» **Text section**
++++++++
Descendant thrilled with restoration of oldest house in The Villages

An 86-year-old descendant of the original owners is thrilled with the restoration work taking place at the oldest house in The Villages.

The Brinson-Perry house was constructed in 1885 by William Brinson’s great-great-uncle, Hampton Brinson. He lived there until his death in 1917.

The property was then owned by George Perry, who added a number of porches on both the front and rear of the two-story house. In 2002, the Perry family sold the house and surrounding land to The Villages which then moved the house to its present location at the intersection of Buena Vista Boulevard and Bonita Boulevard.

Restoration work has begun at the oldest house in The Villages
Restoration work has begun at the oldest house in The Villages.

Workmen have been repairing the historic house, replacing damaged siding and will be replacing the roof as the renovation moves forward.

“I appreciate you preserving and restoring Uncle Hamp’s house,” William Brinson of Clermont wrote in the letter to the District Office.

He said Hampton Brinson was a fairly wealthy man, at least by the standards of that day.

“My grandfather was a poor farmer and raised watermelons and sugarcane and made molasses. I only wish their house could have been preserved as well. It was a dogtrot house and much more modest than Uncle Hamp’s, but none the less interesting, and more typical of the houses of the day.  Thanks again for what you are doing. Folks can get a little glimpse of the history of the area,” Brinson wrote.

Porches were a distinct feature of the cracker style house.
Porches were a distinct feature of the cracker-style houses.

The Brinson-Perry home is considered to be a cracker-style house. The wood frame house was common in this area before the invention of air conditioning. It was characteristically built with metal roofs, raised floors with central hallways which which went from the front to the rear of the home. Wrap-around porches and verandas provided shade for windows, walls and doorways.

The dogtrot house referred to by William Brinson was also very common in this area in the 19th and early 20th Century. A dogtrot house historically consisted of two log cabins connected by a breezeway or “dogtrot,” all under a common roof. Typically, one cabin was used for cooking and dining, while the other was used as a private living space, such as a bedroom.
++++++++
» **Data shown**
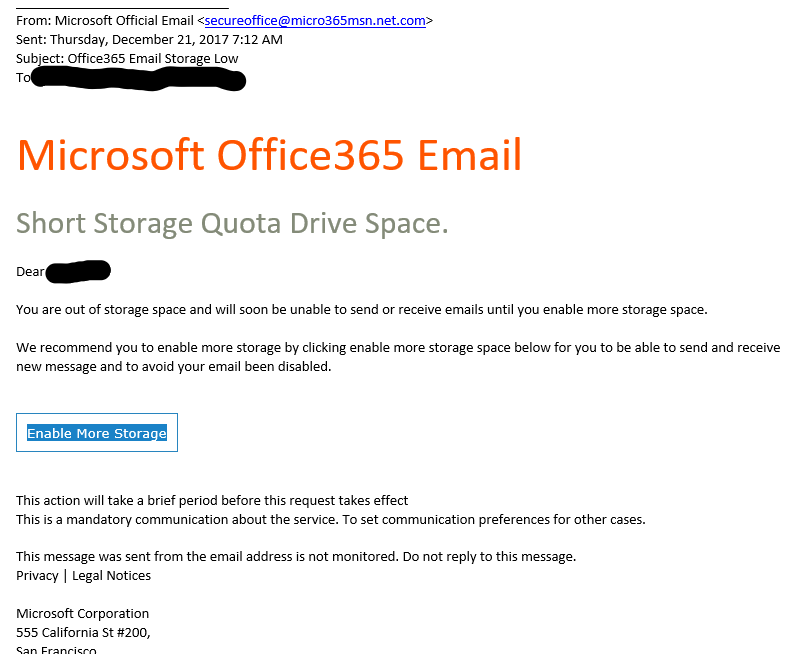Open the Privacy link
Screen dimensions: 798x661
coord(37,576)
++++++++
» **Directions**
- 1) List every person identified by name in the article on the Brinson-Perry house.
- 2) Reproduce, word for word, the stretch from "Workmen have been" through "cracker style house." in the article on the Brinson-Perry house.

» **Exercise solutions**
- 1) William Brinson, Hampton Brinson, George Perry

- 2)
Workmen have been repairing the historic house, replacing damaged siding and will be replacing the roof as the renovation moves forward.

“I appreciate you preserving and restoring Uncle Hamp’s house,” William Brinson of Clermont wrote in the letter to the District Office.

He said Hampton Brinson was a fairly wealthy man, at least by the standards of that day.

“My grandfather was a poor farmer and raised watermelons and sugarcane and made molasses. I only wish their house could have been preserved as well. It was a dogtrot house and much more modest than Uncle Hamp’s, but none the less interesting, and more typical of the houses of the day.  Thanks again for what you are doing. Folks can get a little glimpse of the history of the area,” Brinson wrote.

Porches were a distinct feature of the cracker style house.